## ABOUT THIS TASK:
Retype the records below from their first line through the line containing "Given: Click the Pumas logo icon", and include nothing else.

## Saved data entries:
════
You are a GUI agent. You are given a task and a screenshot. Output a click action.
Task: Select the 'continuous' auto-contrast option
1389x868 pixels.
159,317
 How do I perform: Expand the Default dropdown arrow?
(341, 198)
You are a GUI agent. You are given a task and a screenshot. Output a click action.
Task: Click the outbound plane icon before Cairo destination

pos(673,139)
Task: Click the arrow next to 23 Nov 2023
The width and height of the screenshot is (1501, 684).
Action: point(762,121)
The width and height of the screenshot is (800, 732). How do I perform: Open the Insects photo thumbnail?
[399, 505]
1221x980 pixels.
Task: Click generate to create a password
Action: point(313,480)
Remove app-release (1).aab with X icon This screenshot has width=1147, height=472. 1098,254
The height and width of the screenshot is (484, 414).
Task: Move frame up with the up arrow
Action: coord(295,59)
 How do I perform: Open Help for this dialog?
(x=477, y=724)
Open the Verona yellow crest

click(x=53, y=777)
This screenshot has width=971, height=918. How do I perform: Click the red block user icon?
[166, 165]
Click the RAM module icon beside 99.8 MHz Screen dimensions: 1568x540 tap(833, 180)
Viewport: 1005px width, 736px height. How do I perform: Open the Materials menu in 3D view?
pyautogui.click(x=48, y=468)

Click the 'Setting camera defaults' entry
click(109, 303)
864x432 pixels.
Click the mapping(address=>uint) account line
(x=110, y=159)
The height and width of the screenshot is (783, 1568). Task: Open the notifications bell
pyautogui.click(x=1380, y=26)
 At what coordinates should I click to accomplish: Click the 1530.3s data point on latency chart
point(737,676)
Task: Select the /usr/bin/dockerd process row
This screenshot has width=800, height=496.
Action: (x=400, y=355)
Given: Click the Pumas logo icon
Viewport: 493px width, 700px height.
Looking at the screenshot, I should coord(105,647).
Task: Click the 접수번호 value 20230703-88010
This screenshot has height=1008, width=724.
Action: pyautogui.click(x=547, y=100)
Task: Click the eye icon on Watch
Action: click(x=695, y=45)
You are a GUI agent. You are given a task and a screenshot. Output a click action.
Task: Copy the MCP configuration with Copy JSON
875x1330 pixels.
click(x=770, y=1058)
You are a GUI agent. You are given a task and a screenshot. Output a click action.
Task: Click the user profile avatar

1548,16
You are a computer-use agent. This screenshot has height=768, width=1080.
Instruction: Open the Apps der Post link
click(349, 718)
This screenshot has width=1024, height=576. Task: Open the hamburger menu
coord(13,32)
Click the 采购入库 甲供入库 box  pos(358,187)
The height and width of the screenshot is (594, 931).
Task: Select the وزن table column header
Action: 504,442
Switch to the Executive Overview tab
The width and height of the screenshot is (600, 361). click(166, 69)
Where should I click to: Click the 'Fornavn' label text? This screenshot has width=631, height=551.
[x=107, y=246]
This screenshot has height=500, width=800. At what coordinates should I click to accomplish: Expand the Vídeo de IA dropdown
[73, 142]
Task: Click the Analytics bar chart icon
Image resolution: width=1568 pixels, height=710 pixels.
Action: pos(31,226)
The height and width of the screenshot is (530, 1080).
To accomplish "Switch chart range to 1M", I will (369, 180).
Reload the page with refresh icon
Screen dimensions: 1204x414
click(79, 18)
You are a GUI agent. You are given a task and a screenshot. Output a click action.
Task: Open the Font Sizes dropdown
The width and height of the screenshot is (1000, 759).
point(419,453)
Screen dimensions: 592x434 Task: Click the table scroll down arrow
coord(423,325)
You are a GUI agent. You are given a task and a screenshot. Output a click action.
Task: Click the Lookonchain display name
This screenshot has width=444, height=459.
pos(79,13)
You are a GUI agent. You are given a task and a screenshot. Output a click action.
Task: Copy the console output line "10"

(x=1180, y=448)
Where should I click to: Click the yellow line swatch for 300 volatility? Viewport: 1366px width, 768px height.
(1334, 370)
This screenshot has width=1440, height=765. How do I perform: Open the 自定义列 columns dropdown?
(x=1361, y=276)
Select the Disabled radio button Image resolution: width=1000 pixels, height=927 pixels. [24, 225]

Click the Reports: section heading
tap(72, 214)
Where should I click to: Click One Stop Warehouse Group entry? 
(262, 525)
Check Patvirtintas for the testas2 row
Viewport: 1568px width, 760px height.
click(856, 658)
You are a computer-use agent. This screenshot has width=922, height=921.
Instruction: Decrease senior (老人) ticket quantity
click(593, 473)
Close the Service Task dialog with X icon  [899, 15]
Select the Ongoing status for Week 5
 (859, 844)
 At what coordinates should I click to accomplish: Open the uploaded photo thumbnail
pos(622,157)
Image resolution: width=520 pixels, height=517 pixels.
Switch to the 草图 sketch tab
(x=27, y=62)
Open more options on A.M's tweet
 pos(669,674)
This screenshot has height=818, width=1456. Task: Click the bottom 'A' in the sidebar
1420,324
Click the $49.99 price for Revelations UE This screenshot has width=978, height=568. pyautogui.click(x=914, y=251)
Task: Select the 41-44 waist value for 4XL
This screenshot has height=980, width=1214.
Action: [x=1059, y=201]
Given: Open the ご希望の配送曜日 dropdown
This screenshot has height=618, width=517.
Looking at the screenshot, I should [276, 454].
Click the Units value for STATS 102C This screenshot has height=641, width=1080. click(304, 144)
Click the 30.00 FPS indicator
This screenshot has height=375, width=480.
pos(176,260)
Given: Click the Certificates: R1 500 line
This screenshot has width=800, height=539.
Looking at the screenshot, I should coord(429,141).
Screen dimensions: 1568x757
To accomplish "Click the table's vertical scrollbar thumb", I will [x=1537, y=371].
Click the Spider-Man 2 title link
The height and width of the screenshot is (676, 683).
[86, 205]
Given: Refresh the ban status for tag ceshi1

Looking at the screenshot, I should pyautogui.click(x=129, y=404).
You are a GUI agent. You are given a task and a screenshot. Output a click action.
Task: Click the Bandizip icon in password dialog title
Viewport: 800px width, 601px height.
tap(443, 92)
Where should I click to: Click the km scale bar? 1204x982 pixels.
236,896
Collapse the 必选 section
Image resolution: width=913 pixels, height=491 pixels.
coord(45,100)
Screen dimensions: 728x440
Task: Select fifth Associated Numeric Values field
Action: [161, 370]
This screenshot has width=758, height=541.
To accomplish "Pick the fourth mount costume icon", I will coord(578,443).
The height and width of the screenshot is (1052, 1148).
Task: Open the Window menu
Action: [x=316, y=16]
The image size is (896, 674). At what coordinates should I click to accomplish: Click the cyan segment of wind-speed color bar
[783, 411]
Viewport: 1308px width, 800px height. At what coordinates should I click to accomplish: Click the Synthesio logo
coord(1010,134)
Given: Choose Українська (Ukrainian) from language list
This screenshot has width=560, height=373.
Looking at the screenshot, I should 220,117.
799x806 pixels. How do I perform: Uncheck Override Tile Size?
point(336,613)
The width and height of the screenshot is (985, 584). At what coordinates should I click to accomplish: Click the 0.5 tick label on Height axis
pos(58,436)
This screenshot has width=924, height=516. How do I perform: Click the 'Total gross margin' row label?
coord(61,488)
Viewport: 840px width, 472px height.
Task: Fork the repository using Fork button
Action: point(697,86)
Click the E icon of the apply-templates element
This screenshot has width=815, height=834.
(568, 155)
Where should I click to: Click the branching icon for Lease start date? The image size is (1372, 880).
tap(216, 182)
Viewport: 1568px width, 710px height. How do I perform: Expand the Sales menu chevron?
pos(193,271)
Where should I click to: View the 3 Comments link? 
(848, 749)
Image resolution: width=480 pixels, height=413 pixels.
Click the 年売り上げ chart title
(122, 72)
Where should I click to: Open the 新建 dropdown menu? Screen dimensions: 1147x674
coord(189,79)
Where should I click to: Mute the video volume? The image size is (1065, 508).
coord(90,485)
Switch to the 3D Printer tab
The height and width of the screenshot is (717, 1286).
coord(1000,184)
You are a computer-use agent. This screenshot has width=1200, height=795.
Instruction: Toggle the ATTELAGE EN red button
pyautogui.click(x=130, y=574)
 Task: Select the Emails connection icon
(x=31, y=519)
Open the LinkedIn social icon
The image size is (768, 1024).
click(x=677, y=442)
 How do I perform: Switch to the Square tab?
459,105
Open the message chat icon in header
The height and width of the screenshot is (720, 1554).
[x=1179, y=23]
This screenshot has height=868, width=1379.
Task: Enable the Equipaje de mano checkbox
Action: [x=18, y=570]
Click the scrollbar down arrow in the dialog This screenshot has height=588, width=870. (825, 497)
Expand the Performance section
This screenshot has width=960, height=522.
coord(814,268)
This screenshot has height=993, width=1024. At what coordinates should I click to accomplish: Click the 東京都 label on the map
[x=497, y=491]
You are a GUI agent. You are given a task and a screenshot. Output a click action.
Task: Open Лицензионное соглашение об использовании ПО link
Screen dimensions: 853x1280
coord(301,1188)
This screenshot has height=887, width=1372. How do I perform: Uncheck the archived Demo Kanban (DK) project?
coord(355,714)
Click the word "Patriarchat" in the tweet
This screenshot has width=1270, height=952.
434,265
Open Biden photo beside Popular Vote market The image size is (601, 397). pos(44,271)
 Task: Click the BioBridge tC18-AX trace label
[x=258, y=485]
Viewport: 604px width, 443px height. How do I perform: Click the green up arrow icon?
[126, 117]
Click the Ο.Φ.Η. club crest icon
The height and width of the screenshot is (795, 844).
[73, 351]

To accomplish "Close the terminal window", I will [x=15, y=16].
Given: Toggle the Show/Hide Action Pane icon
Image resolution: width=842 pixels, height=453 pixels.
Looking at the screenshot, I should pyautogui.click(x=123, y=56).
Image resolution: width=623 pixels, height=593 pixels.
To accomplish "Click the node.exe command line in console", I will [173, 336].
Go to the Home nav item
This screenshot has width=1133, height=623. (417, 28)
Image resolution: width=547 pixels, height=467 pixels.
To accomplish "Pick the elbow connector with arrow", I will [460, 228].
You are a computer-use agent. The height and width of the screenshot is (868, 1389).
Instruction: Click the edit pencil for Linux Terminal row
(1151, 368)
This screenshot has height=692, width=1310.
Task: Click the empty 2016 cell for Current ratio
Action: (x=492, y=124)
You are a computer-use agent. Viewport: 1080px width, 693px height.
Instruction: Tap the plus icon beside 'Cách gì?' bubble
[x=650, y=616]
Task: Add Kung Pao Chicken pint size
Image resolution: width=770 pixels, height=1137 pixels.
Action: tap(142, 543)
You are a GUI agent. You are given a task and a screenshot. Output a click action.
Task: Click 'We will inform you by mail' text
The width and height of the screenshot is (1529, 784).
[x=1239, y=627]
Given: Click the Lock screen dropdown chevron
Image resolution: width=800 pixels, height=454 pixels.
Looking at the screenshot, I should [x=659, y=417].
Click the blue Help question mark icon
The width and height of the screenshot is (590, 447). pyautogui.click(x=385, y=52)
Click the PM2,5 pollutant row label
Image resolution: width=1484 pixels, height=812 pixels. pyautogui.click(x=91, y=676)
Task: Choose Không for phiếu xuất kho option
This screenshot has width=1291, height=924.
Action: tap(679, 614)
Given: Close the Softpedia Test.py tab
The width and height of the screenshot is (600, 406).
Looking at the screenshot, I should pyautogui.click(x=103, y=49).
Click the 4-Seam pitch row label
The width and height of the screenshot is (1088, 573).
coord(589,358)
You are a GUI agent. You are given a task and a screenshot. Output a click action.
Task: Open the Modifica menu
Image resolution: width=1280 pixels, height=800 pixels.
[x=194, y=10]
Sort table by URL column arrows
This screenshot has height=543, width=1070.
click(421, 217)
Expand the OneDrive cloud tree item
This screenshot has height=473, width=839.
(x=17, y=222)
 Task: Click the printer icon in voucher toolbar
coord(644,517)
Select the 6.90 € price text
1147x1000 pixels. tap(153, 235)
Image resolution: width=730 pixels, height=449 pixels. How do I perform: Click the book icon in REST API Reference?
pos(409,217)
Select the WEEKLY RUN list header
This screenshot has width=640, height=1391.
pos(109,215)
════
## SOLUTION TO THIS TASK:
You are a GUI agent. You are given a task and a screenshot. Output a click action.
Task: Select the 'continuous' auto-contrast option
1389x868 pixels.
159,317
 How do I perform: Expand the Default dropdown arrow?
(341, 198)
You are a GUI agent. You are given a task and a screenshot. Output a click action.
Task: Click the outbound plane icon before Cairo destination

pos(673,139)
Task: Click the arrow next to 23 Nov 2023
The width and height of the screenshot is (1501, 684).
Action: point(762,121)
The width and height of the screenshot is (800, 732). How do I perform: Open the Insects photo thumbnail?
[399, 505]
1221x980 pixels.
Task: Click generate to create a password
Action: point(313,480)
Remove app-release (1).aab with X icon This screenshot has width=1147, height=472. 1098,254
The height and width of the screenshot is (484, 414).
Task: Move frame up with the up arrow
Action: coord(295,59)
 How do I perform: Open Help for this dialog?
(x=477, y=724)
Open the Verona yellow crest

click(x=53, y=777)
This screenshot has width=971, height=918. How do I perform: Click the red block user icon?
[166, 165]
Click the RAM module icon beside 99.8 MHz Screen dimensions: 1568x540 tap(833, 180)
Viewport: 1005px width, 736px height. How do I perform: Open the Materials menu in 3D view?
pyautogui.click(x=48, y=468)

Click the 'Setting camera defaults' entry
click(109, 303)
864x432 pixels.
Click the mapping(address=>uint) account line
(x=110, y=159)
The height and width of the screenshot is (783, 1568). Task: Open the notifications bell
pyautogui.click(x=1380, y=26)
 At what coordinates should I click to accomplish: Click the 1530.3s data point on latency chart
point(737,676)
Task: Select the /usr/bin/dockerd process row
This screenshot has width=800, height=496.
Action: (x=400, y=355)
Given: Click the Pumas logo icon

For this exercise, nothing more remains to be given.